Barry Flanagan was born in Prestatyn, North Wales. He studied at Birmingham College of Arts and Crafts and in 1964 enrolled at St Martin’s School of Art, London where the course tutor was Anthony Caro. He later taught there from 1967-71. He was elected a Royal Academician in 1991.

Flanagan established his reputation in the 1960s with a group of exploratory sculptures made with materials such as sand, hessian, flax and rope. This work began at St Martin’s School of Art and was in part a reaction to the metal sculpture which was dominant in the school at that time. Cloth shapes were filled with sand or some other dry material, giving the resulting work a soft, organic form and a lightness of touch, combined with a keen sense of wit and feel for materials, which are the hallmarks of Flanagan’s work.

Throughout the 1970s he worked with more traditional materials such as stone, marble and steel. In 1979 he began using bronze in which he made a long series of works, often using animals, in particular the hare.

Flanagan had his first solo exhibition at the Rowan Gallery, London in 1966, his work was shown at the XL Venice Biennale 1982, and in 1993 a major retrospective exhibition of his work was organised by Fundacion la Caixa, Madrid, in collaboration with the British Council.

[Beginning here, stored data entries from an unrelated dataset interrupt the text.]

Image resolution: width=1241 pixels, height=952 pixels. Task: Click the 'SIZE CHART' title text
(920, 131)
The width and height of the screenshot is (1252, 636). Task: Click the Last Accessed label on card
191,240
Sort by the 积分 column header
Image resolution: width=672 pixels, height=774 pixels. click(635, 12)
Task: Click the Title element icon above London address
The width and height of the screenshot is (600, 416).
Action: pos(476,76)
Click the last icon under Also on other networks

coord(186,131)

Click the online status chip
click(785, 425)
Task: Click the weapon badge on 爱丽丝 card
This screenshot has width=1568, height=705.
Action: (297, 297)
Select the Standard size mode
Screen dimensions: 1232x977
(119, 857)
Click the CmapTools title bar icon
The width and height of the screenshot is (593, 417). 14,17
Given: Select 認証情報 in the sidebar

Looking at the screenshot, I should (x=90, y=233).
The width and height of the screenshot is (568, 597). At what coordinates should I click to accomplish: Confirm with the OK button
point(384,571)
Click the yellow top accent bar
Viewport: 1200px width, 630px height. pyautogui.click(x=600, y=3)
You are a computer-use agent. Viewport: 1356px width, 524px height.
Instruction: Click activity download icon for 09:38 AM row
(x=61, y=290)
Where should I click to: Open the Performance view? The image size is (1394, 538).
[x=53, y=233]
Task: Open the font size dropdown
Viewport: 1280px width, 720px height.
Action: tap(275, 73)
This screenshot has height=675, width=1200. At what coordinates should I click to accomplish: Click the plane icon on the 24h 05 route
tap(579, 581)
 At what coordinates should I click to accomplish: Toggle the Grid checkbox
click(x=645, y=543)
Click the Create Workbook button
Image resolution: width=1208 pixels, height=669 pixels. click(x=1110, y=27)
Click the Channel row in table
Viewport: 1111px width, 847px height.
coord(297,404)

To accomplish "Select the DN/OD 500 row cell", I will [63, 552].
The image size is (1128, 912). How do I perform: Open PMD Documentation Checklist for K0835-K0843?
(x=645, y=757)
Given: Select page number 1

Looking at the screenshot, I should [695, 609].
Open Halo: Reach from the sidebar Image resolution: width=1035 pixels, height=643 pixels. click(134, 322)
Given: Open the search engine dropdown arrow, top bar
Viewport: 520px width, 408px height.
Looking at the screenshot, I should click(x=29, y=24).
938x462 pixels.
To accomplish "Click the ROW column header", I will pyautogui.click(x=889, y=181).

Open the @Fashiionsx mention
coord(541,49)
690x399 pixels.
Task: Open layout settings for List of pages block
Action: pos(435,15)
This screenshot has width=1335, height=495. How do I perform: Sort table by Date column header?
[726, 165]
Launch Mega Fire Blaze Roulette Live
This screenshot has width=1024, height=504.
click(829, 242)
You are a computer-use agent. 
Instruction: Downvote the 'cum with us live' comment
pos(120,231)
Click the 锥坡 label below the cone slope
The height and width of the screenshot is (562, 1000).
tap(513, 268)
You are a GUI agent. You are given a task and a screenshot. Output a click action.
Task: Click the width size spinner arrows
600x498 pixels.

Much of Flanagan’s sculpture has been installed in public spaces, including Baby Elephant and Hare on Bell, installed at Equitable Life Tower West, New York (1984), Nine Foot Hare, a bronze sculpture installed in the atrium of the Victoria Plaza, London (1984) and Kouros Horse in the town of Santa Eulalia, Ibiza (1992).

Among Flanagan’s commissions are an outdoor sculpture for Sint Pietersplein, commissioned by the City of Ghent, Belgium (1980), the sculpture Camdonian commissioned by Camden Borough Council for Lincoln’s Inn Fields, London (1980) and two bronze Leaping Hare sculptures, commissioned by Kawakyo Company, Osaka for the main entrance to a hotel on the Japanese coast.

In 1995 Flanagan won the Wollaston Award for the most distinguished work in the Royal Academy of Arts’ Summer Exhibition with his bronze entitled The Cricketer (1989) which has since been donated to Jesus College, Cambridge.

He died in 2009.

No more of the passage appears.